[Word and element pointing entries]
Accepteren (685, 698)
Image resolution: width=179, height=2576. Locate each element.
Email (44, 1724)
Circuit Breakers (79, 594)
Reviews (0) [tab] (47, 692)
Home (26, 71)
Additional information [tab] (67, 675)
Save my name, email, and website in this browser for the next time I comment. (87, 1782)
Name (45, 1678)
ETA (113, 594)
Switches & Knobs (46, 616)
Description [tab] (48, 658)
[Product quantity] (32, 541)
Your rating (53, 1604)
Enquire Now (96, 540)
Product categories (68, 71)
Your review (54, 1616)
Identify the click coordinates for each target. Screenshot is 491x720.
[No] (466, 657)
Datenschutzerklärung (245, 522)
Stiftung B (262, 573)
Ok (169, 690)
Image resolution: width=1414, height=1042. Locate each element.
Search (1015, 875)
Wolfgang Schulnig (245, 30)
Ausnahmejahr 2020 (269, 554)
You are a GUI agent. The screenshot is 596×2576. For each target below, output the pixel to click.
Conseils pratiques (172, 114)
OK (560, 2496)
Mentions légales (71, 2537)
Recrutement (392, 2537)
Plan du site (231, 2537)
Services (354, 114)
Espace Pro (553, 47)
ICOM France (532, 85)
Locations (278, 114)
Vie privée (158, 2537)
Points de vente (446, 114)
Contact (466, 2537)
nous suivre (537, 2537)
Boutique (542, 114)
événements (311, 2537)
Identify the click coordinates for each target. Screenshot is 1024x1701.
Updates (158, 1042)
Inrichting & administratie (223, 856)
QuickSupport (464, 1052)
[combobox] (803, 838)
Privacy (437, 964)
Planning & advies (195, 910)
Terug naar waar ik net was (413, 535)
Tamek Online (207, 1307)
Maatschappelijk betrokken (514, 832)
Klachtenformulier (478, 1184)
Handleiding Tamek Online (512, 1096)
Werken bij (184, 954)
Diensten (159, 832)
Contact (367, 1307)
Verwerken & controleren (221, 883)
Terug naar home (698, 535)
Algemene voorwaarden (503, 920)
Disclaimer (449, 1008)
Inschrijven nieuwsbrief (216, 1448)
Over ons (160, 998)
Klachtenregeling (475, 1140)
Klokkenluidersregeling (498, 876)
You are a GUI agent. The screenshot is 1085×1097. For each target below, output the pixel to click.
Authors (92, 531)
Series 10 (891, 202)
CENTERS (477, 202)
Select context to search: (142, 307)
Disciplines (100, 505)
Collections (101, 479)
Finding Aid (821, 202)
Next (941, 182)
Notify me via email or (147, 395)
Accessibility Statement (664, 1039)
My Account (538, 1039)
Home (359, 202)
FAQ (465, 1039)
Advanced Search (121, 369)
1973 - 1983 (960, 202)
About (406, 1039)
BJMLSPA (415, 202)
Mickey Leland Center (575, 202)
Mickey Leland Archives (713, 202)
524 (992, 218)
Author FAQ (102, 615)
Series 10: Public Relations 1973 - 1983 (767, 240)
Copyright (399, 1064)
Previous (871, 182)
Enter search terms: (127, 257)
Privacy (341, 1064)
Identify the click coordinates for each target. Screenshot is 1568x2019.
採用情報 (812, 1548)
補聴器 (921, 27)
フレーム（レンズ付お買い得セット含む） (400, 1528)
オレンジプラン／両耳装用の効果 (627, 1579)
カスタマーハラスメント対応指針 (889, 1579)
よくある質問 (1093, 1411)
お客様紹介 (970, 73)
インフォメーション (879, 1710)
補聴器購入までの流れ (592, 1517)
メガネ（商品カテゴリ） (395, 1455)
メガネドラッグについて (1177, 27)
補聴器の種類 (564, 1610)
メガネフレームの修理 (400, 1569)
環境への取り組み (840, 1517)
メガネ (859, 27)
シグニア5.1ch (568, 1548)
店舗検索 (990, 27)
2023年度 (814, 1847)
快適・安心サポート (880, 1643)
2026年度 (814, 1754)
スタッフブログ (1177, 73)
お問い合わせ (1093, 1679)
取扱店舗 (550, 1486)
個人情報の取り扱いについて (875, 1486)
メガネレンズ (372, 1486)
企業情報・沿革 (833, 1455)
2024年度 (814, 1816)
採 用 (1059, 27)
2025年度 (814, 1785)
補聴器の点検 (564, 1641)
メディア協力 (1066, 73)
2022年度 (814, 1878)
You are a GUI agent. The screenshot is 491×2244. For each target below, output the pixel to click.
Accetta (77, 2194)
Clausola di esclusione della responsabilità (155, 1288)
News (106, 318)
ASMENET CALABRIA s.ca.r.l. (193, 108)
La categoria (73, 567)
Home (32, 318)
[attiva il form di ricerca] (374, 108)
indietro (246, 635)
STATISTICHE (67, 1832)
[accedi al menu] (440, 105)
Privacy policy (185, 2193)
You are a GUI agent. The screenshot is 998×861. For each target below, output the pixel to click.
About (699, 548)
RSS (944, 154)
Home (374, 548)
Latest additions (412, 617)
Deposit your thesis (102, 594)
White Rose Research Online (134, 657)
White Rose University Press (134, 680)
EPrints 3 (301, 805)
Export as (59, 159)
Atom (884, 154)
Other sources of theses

Set problem> Copy every line between the lines holding "Handleiding Tamek Online (512, 1096)" and "Author FAQ (102, 615)", inclusive, shifting each coordinate value in the answers up by 59 and leaving all other text unchanged.

Written answer>
Handleiding Tamek Online (571, 1155)
Werken bij (243, 1013)
Diensten (218, 891)
Contact (426, 1366)
Verwerken & controleren (280, 942)
Terug naar home (757, 594)
Algemene voorwaarden (562, 979)
Disclaimer (508, 1067)
Inschrijven nieuwsbrief (275, 1507)
Over ons (219, 1057)
Klachtenregeling (534, 1199)
Klokkenluidersregeling (557, 935)
You are a GUI agent. The screenshot is 1085×1097. For each target below, output the pixel to click.
Authors (151, 590)
Series 10 (950, 261)
CENTERS (536, 261)
Select context to search: (201, 366)
Disciplines (159, 564)
Collections (160, 538)
Finding Aid (880, 261)
Next (1000, 241)
Notify me via email or (206, 454)
Accessibility Statement (723, 1098)
My Account (597, 1098)
Home (418, 261)
FAQ (524, 1098)
Advanced Search (180, 428)
1973 - 1983 (1019, 261)
About (465, 1098)
BJMLSPA (474, 261)
Mickey Leland Center (634, 261)
Mickey Leland Archives (772, 261)
524 (1051, 277)
Author FAQ (161, 674)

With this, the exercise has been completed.